» GIVEN INSTRUCTION:
Please copy the data word for word, from the line containing "You are a computer-use agent. 881x495 pixels." through the line containing "will click(x=16, y=135).", with both of those lines included.

» DATASET RECORDS:
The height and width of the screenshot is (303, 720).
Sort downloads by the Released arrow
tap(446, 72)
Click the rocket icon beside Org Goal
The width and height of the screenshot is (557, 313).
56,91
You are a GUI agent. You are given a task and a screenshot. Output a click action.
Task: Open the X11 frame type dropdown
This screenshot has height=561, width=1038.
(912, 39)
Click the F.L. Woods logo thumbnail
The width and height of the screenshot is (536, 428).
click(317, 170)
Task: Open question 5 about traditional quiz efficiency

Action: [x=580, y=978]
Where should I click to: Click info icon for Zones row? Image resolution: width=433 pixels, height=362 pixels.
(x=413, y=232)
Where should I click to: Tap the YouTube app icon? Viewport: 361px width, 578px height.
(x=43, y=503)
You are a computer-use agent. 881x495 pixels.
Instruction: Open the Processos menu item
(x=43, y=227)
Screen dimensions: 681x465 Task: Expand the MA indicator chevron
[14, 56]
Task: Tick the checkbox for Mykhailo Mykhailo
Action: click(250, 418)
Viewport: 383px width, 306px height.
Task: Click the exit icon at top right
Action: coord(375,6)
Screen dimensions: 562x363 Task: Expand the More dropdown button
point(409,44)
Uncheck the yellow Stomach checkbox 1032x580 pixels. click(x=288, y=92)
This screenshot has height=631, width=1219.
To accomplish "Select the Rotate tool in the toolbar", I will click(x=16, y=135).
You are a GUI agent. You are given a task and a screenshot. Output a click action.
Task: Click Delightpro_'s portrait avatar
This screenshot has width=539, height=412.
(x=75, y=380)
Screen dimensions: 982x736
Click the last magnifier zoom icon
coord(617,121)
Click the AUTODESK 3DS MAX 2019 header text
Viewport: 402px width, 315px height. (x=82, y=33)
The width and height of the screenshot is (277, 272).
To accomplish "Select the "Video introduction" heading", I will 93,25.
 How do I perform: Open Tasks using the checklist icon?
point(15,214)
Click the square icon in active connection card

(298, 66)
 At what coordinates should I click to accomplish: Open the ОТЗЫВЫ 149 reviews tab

» WRITTEN REPLY:
You are a computer-use agent. 881x495 pixels.
Instruction: Open the Processos menu item
(x=43, y=227)
Screen dimensions: 681x465 Task: Expand the MA indicator chevron
[14, 56]
Task: Tick the checkbox for Mykhailo Mykhailo
Action: click(250, 418)
Viewport: 383px width, 306px height.
Task: Click the exit icon at top right
Action: coord(375,6)
Screen dimensions: 562x363 Task: Expand the More dropdown button
point(409,44)
Uncheck the yellow Stomach checkbox 1032x580 pixels. click(x=288, y=92)
This screenshot has height=631, width=1219.
To accomplish "Select the Rotate tool in the toolbar", I will click(x=16, y=135).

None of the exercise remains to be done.